■ YOUR ASSIGNMENT ■
The records below are to be repeated exactly, minus any pictures.

[DATA LISTING — start]

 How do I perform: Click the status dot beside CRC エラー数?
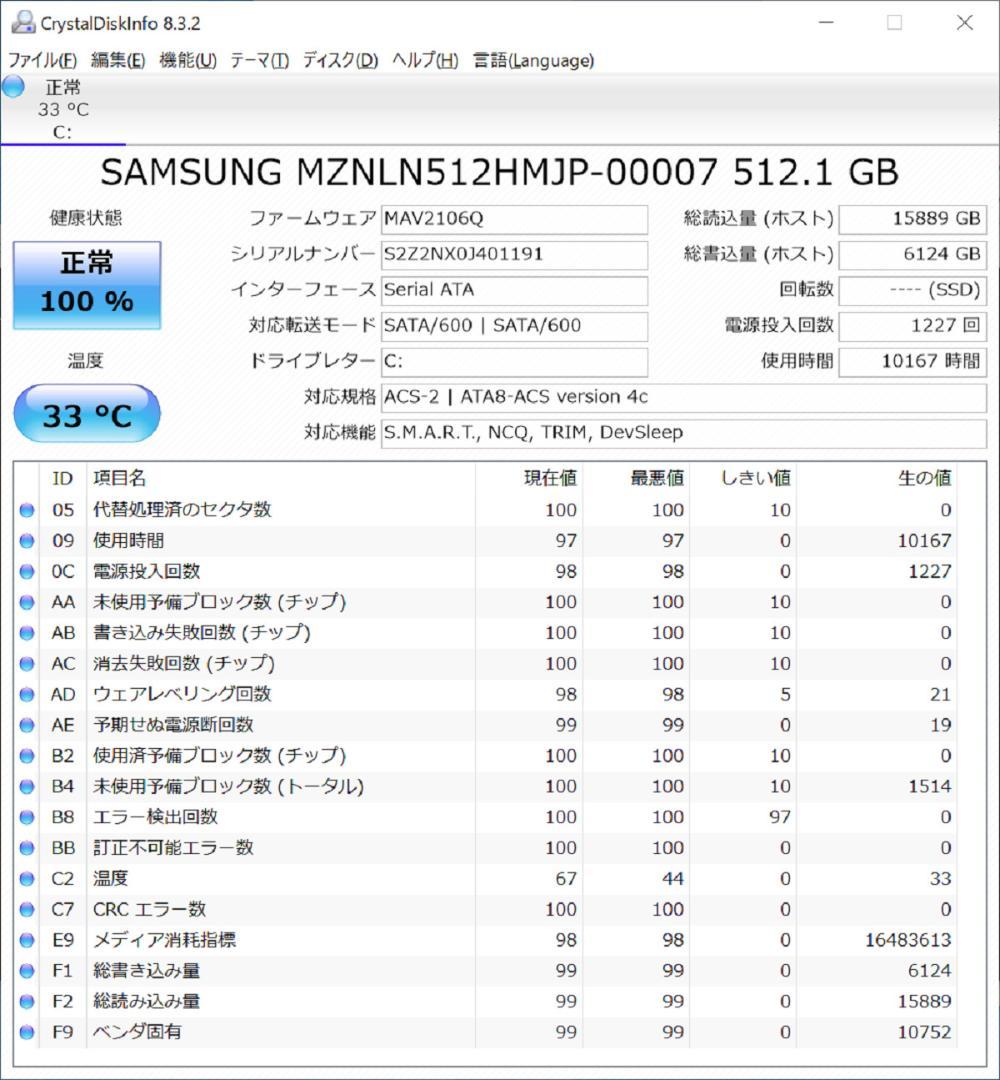click(x=28, y=909)
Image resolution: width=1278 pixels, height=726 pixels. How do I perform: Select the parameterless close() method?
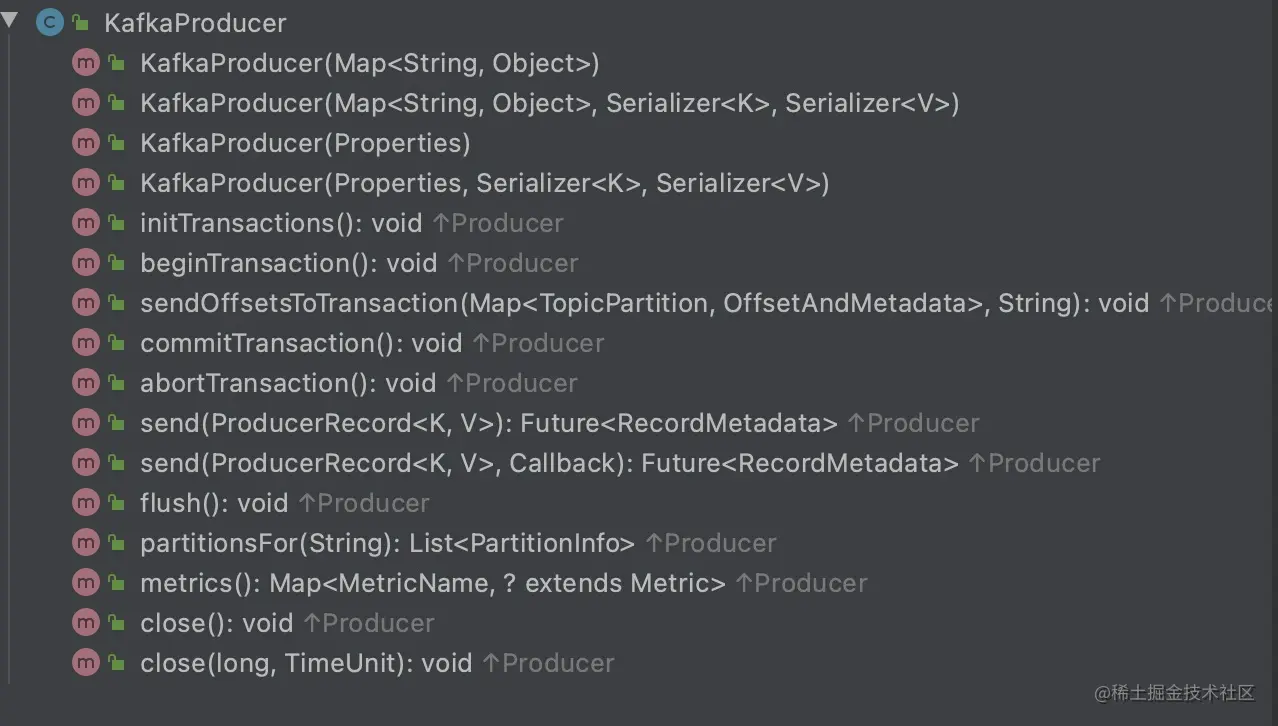[216, 623]
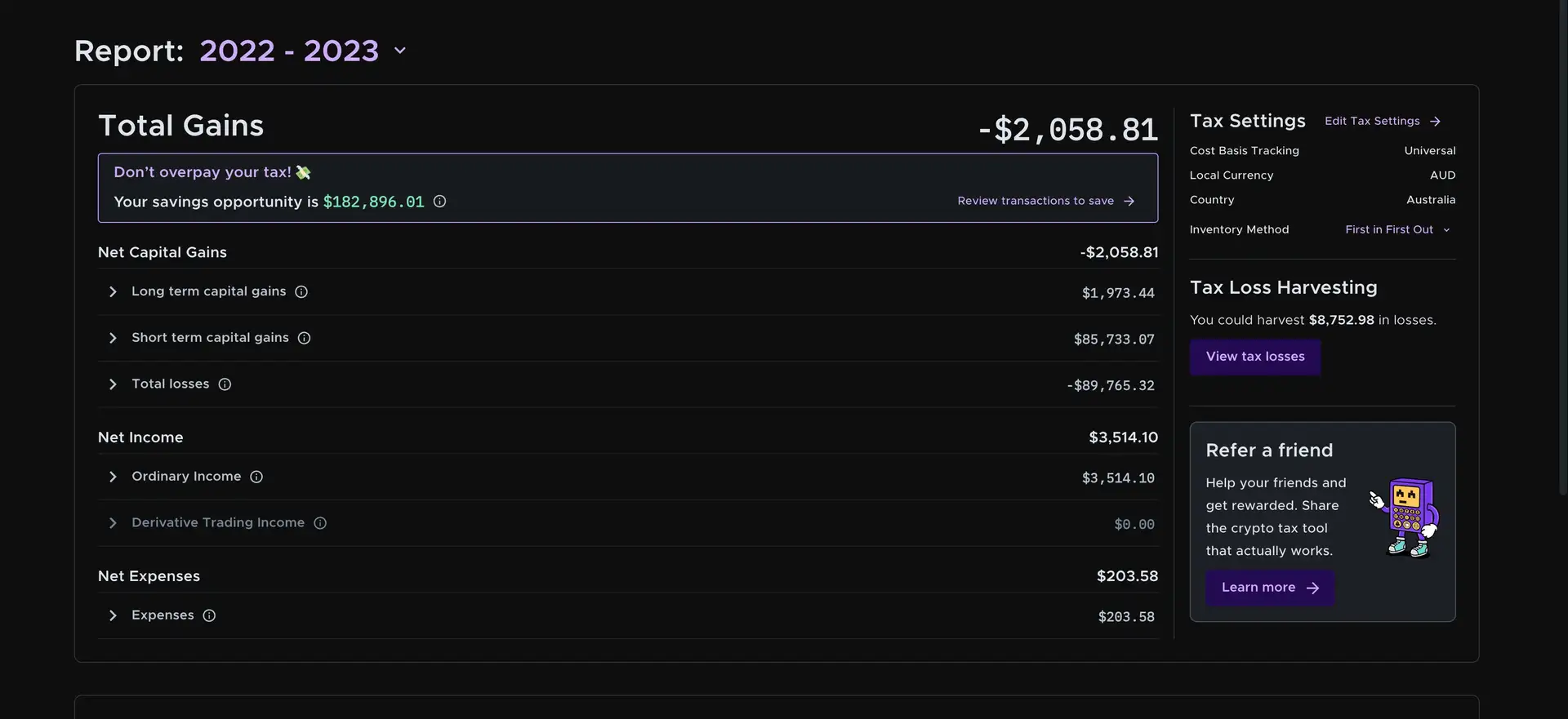Open the Edit Tax Settings link
1568x719 pixels.
coord(1382,122)
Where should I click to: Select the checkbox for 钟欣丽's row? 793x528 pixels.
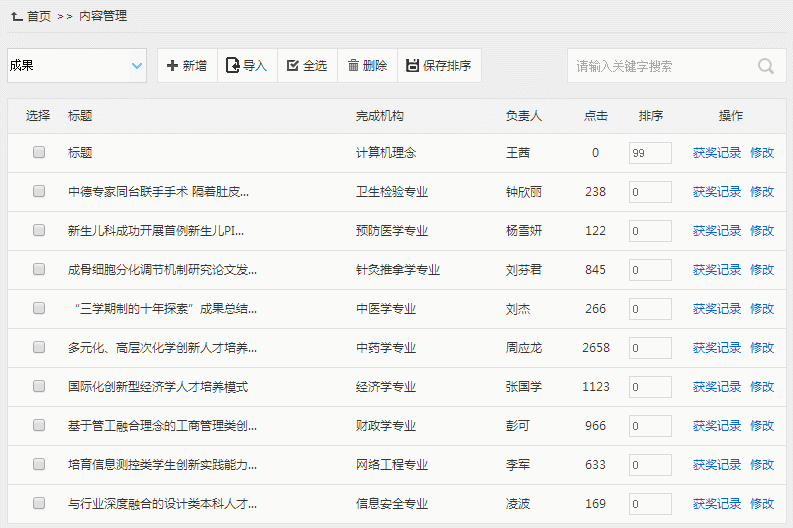click(x=39, y=192)
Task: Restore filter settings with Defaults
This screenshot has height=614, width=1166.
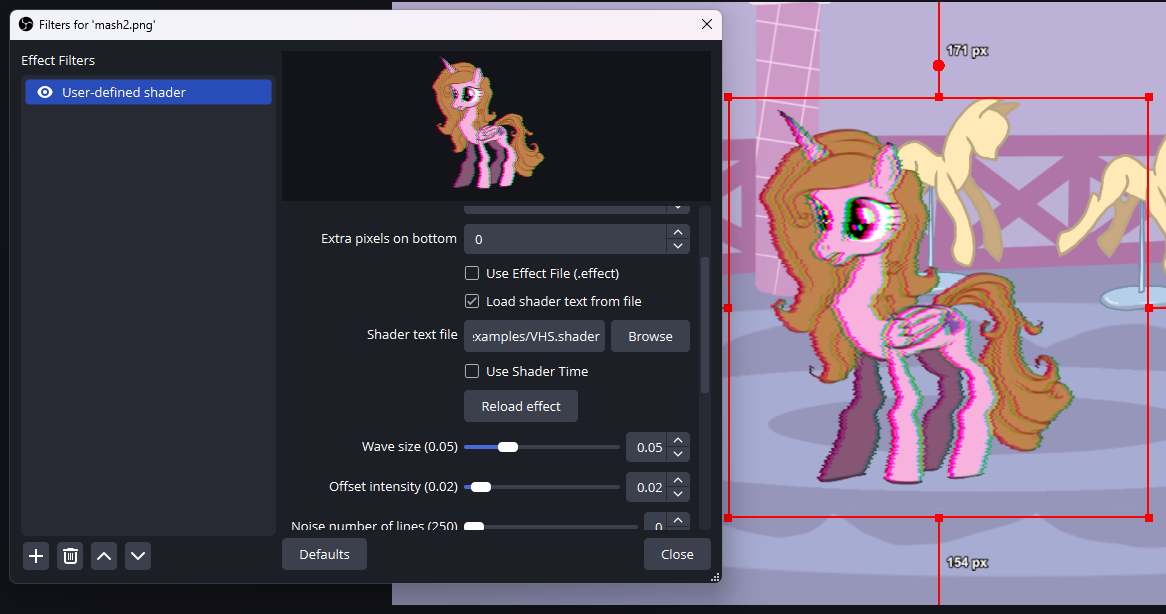Action: [x=324, y=553]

[DATA LISTING — finish]

■ EXERCISE RESULT ■
 How do I perform: Click the status dot beside CRC エラー数?
click(x=28, y=909)
Image resolution: width=1278 pixels, height=726 pixels. How do I perform: Select the parameterless close() method?
[216, 623]
Open the Edit Tax Settings link
1568x719 pixels.
coord(1382,122)
Where should I click to: Select the checkbox for 钟欣丽's row? 793x528 pixels.
click(x=39, y=192)
Task: Restore filter settings with Defaults
This screenshot has height=614, width=1166.
Action: [x=324, y=553]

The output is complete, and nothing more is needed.